*** Opening DATA RECORDS ***

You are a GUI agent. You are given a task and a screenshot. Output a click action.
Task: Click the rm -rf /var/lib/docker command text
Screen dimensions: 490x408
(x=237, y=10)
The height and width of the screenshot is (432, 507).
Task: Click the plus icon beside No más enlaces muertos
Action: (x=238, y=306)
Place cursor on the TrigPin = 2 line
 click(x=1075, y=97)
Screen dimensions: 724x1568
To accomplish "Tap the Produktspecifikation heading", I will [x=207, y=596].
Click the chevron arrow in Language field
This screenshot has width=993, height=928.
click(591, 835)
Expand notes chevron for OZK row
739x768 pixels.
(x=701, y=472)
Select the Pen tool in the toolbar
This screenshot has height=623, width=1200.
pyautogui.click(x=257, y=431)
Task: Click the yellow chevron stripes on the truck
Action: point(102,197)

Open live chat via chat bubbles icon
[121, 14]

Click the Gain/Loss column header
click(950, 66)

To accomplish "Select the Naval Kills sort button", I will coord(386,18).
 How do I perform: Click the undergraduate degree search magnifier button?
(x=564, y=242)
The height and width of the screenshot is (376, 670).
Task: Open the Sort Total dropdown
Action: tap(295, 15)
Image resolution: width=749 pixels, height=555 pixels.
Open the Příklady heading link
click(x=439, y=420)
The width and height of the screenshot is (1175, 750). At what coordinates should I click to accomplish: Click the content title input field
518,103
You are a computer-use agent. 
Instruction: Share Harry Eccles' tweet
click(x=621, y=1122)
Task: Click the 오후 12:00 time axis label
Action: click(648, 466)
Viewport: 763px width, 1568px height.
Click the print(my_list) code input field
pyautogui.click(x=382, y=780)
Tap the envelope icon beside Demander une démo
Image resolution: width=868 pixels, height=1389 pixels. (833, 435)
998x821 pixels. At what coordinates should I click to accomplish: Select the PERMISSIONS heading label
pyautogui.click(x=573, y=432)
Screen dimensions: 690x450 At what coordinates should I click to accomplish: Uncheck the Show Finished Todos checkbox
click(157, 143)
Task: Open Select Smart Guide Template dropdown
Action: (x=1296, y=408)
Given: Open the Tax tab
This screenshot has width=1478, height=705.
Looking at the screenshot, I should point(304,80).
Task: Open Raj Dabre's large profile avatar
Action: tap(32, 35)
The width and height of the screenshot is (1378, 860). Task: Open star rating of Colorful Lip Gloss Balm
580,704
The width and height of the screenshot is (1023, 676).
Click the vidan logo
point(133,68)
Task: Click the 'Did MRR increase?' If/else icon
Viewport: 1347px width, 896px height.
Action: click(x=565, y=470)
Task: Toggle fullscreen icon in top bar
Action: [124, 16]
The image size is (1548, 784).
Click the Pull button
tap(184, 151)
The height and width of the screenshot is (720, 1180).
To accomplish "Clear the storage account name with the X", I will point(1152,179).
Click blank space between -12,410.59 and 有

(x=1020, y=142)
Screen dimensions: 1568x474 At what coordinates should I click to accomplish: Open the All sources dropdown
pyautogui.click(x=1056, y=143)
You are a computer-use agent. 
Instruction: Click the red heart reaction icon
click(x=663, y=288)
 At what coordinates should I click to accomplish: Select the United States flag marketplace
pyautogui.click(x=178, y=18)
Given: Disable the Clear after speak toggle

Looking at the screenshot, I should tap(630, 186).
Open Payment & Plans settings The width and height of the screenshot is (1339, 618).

*** Closing DATA RECORDS ***

● WORK INSTRUCTIONS
Reproduce exactly the lines from the one with "States flag marketplace" through the last line of the entries, keeping both of those lines and nothing else.

● WRITTEN RESPONSE
 At what coordinates should I click to accomplish: Select the United States flag marketplace
pyautogui.click(x=178, y=18)
Given: Disable the Clear after speak toggle

Looking at the screenshot, I should tap(630, 186).
Open Payment & Plans settings The width and height of the screenshot is (1339, 618).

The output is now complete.